In epoca alto medioevale era Gavium, poi Gavio sino al ‘600. Poi divenne Gavi. Cavatum, da cui deriva, era il centro della Val Lemme, capoluogo della tribù Cavaturina (tavola del Polcevera, 117 a.C.), divenuto poi Gavatium e poi Gavium.
Forse già insediamento abitato in epoca neolitica, si ritiene che Gavi ospitasse un presidio romano a difesa della via Postumia, Il primo documento ufficiale che menziona Gavi risale all’anno 972 ed è conservato nell’Archivio di Stato di Genova.
Salendo a Gavi da Serravalle incontriamo in frazione Valle il Convento di Nostra Signora delle Grazie della Valle.

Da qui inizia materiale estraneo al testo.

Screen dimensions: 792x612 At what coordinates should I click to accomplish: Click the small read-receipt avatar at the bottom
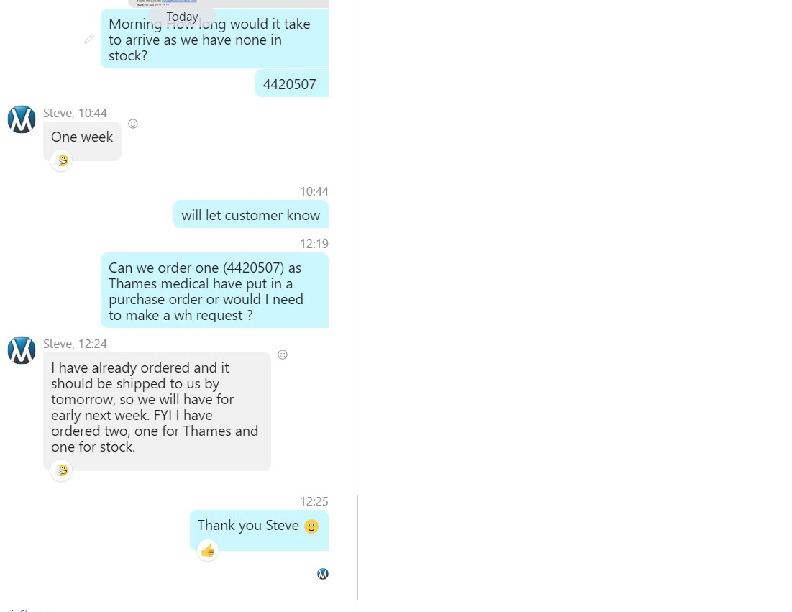tap(323, 574)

Il convento francescano di Valle, costruito nel XVIII secolo su un preesistente ospizio per i pellegrini dedicato a S. Bernardino da Siena, conserva la statua del santo e un dipinto della Vergine risalenti al XV secolo, un gruppo ligneo rappresentante L’estasi di S. Francesco e una statua marmorea di S.Bovo del 1702. Da vedere la sacrestia con mobili settecenteschi e il chiostro con logge al primo piano, perfettamente quadrato, scandito da arcate a tutto sesto sostenute da massicce colonne in pietra.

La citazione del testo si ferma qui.